Fait à noter, qu’on nous mentionne au début du film, il s’agit de personnages fictifs. Donc, on a créé un personnage masculin qui vient faire « le bon gars pour les femmes » et qui a pour effet de contre-balancer les actions de l’homme violent qui les tue.

Un autre personnage masculin, celui du chum de l’étudiante rescapée, qui la serre dans ses bras pour la réconforter des cauchemars qu’elle fait. Pourquoi cette nécessité de montrer les femmes protégées par des hommes, alors que cette tuerie montrait précisément la violence faite contre les femmes PAR un homme ?
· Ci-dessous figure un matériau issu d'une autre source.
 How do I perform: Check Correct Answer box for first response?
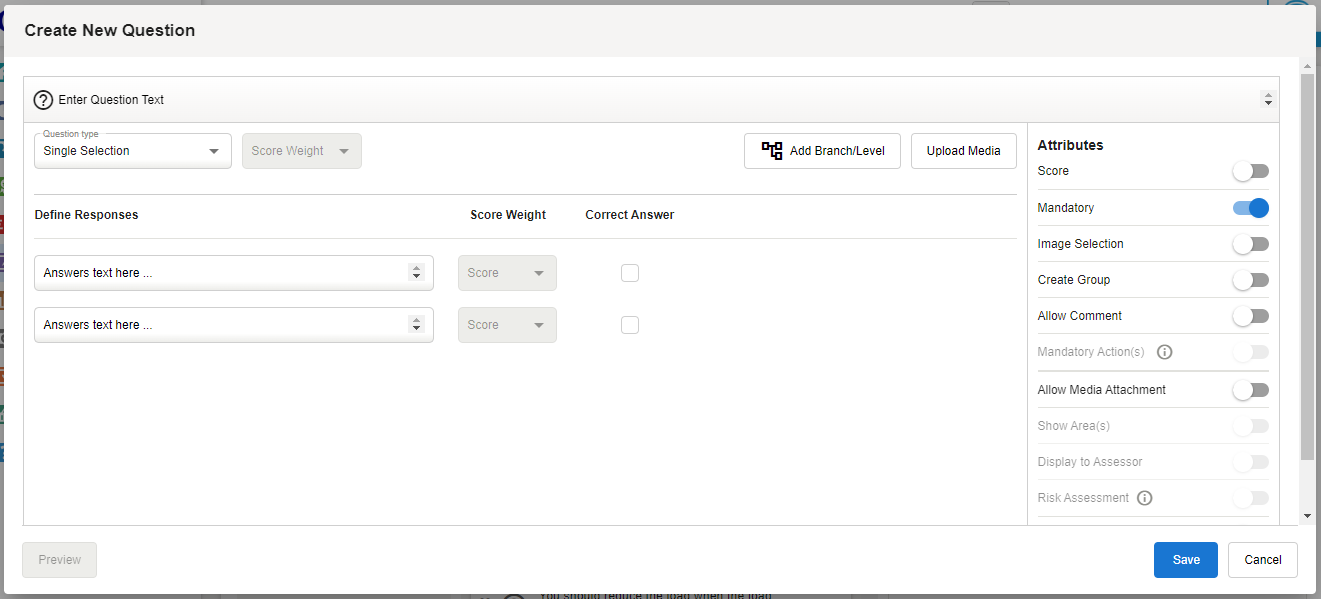[x=630, y=273]
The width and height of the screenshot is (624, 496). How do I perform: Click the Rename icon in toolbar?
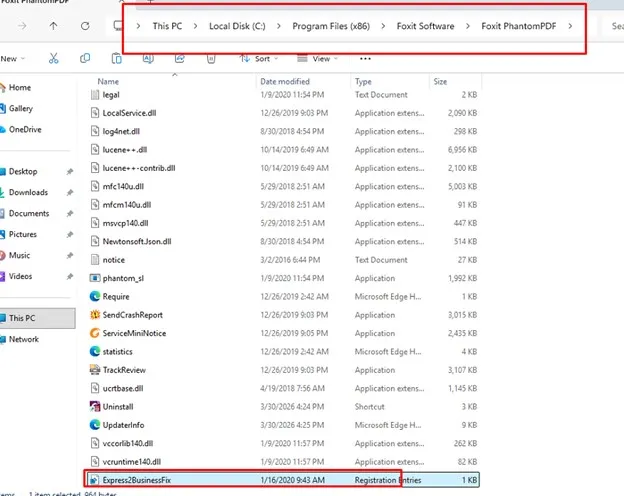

Lorsque vous irez voir le film, remarquez bien le rôle que jouent les personnages masculins. Ce n’est pas anodin. Exception faite des paroles qui ont été répertoriées sur papier, le reste est une FICTION qui tente de CONTREBALANCER le poids des gestes de cet homme armé qui tue des femmes de manière rationnelle, un geste politique. On ne parle pas des femmes ici.

Ce film est un produit de la société de spectacle. On voit le tueur se préparer, charger son arme, pointer les étudiants-es, tirer maintes fois sur elles (des femmes anonymes),.. C’est ça, le spectacle. On accapare notre vision par les scènes-chocs que l’on voulait voir, qui permettent de montrer le tueur comme un fou, mais qui ne répondent pas au contexte politique. On veut le voir tirer, on veut voir les étudiantes mortes, on nous montre tout ça. C’est un conditionnement qui est passé sous silence.
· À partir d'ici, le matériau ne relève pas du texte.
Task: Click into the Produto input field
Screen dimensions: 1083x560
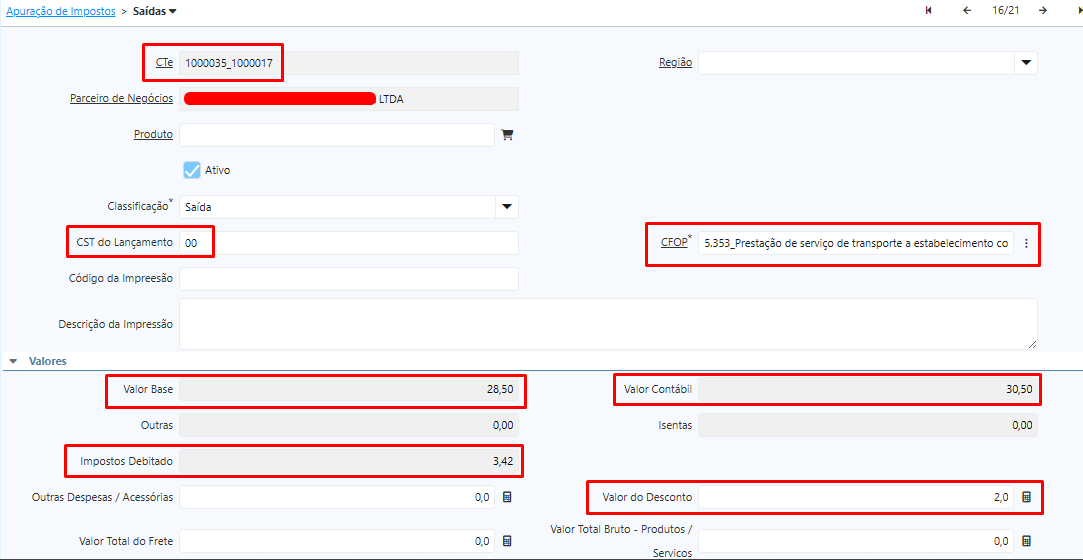Action: click(x=336, y=135)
Milaine Alarie de la CLAP (la Collective des luttes pour l’abolition de la prostitution) (2) écrivait samedi que le réalisateur s’attarde peu au contexte social de l’époque, ne tente pas non plus de léguer un message politique. Mais, il en a un. C’est celui du contrôle de la représentation des hommes dans ce film.

Que dire de la fin ? Ce renversement de la caméra montrant le pavé des néons lumineux d’un couloir d’école. Que tout redevient dans « l’ordre » et tous deviennent lumineux. On est très loin de la réalité. Mais, c’est apaisant après tous ces tirs. C’est beau. C’est bien fait.

C’est un choix d’exclure tout ce contexte politique, alors que le film se voulait un hommage aux victimes, aux femmes mortes. Tuées à cause de la répression que subissent les femmes qui veulent sortir du rôle qu’on leur a assigné.

Il y a bien peu pour les femmes, dans ce film, sinon tout ce qui en a été exclu et passé sous silence. C’est tout le chemin qui reste à faire pour reprendre possession de notre représentation.

Notes

1. "Polytechnique - En souvenir de la féministe inconnue".
2. "Polytechnique et le féminisme au Canada".